秀「……話がはずんでるみたいね。父様に話術の才なんかこれっぽっちもないはずなのに」
秀「趣味でも合ったのかしら?」
もしくは霄太師が話を合わせてくださっているか…
多分、いや絶対、後者だろう。
秀麗が表情を引き締めるのと同時に、静蘭が部屋に入った。
主と客人に向かい、膝をつく。
静「____秀麗様、お戻りになりました」
邵「おお、そうか」
にこにこと柔和な笑みを浮かべて立ち上がった男こそ、この邸の主、紅邵可である。
まだ四十そこそこの彼は髭を生やしておらず、ともすれば三十にも見えてしまうほど若く見える。
邵「あの……その……お茶の用意は……?」
モジモジと呟く主に、静蘭が思わず笑う。
静「お嬢様が持ってらっしゃいますよ。
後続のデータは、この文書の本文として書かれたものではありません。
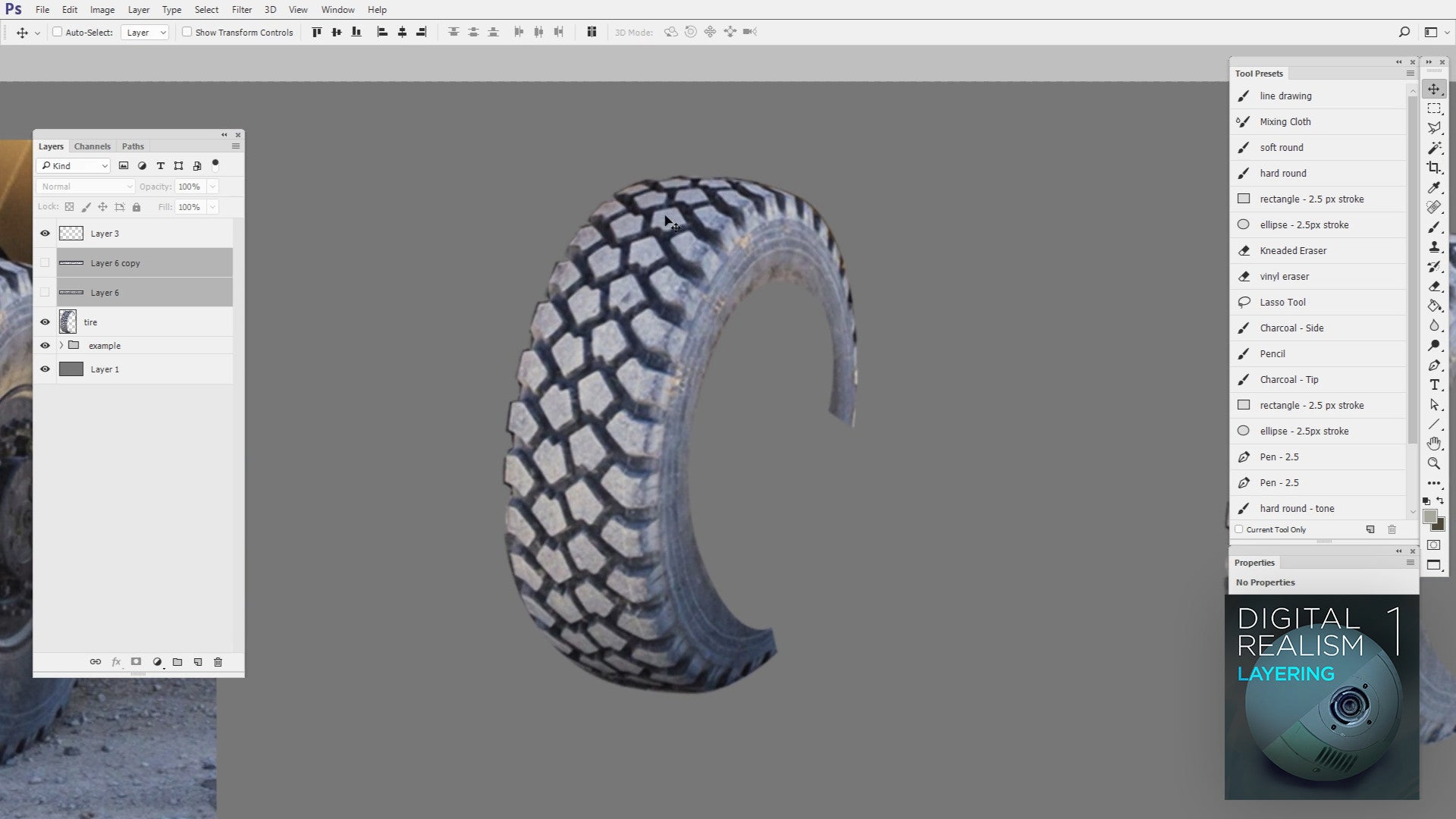Expand the example layer group

[61, 346]
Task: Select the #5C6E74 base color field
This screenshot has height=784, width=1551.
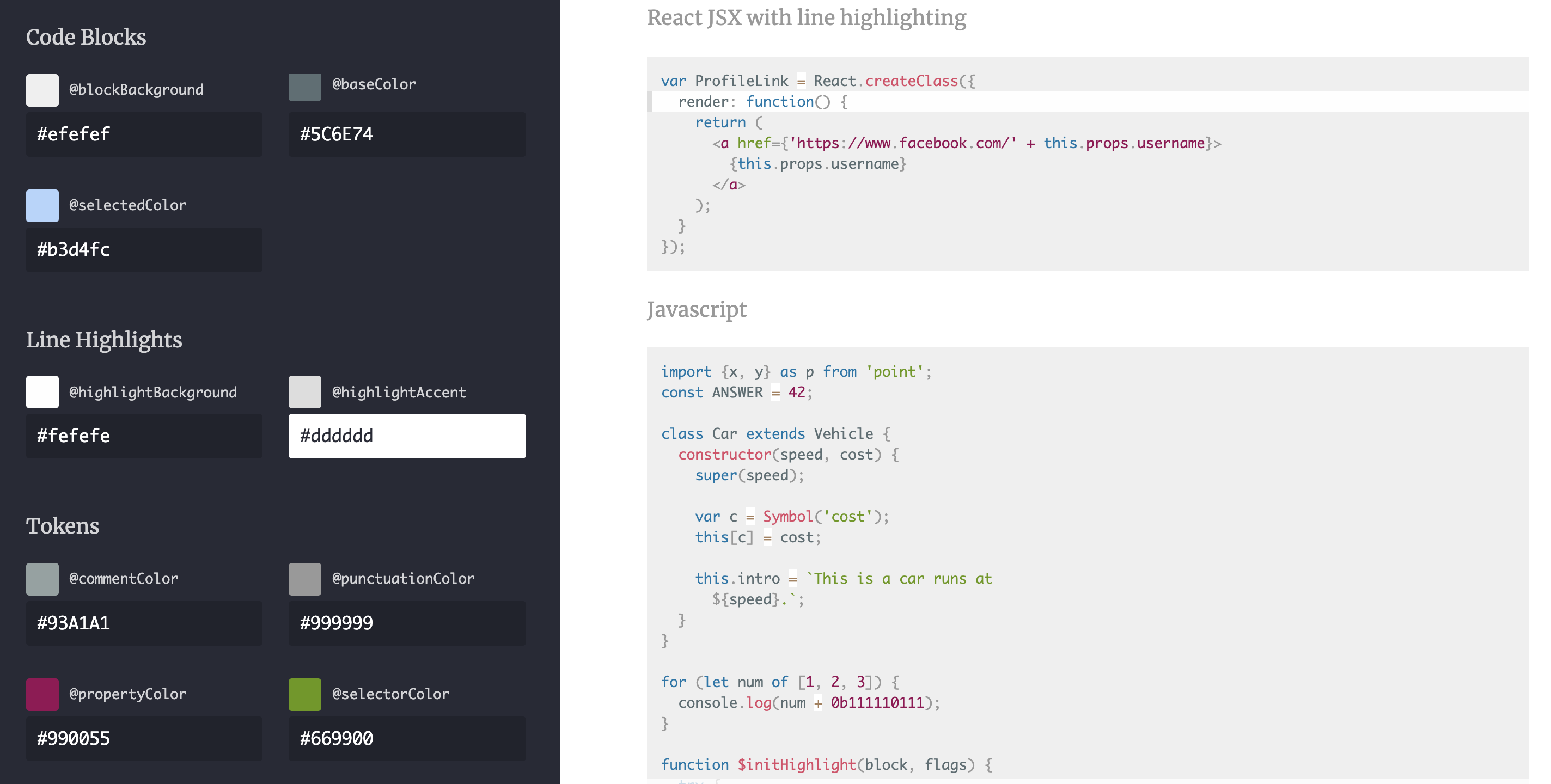Action: pyautogui.click(x=407, y=134)
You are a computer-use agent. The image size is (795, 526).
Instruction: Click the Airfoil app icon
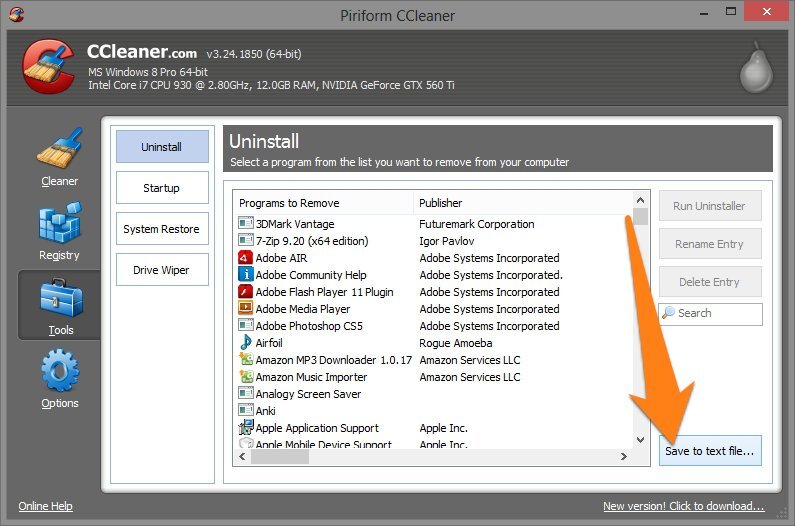pos(246,343)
旦那様のお好きな小豆のお饅頭もございます」
途端、パッと邵可の顔が輝く。
素直な反応に静蘭は思わず吹き出しかけ、慌てて腹に力を入れる。
さすがに声を出して笑うのはまずい。
ここにいるのは邵可だけではないのだ。
何とか真面目な表情を取り繕うと、静蘭は扉をゆっくりと開いた。
秀麗はすべるように中に入っていくと、持っていた盆をいったん卓子の上へと置いた。
そして三歩下がり、跪く。
秀「____秀麗、ただいま戻りました。霄太師におかれましては、此度の私の留守、まことに申し訳なく思っております。」
秀「長らくお待たせいたしましたこと、深くお詫び申し上げます」
秀「さしたるもてなしも出来ませんが、どうかごゆるりとおくつろぎ下さいませ」
両手を胸の前で組み合わせての、完璧な跪拝の礼。
その一挙一動を注意深く見守っていた老君は、ゆっくり頷くと腰を上げた。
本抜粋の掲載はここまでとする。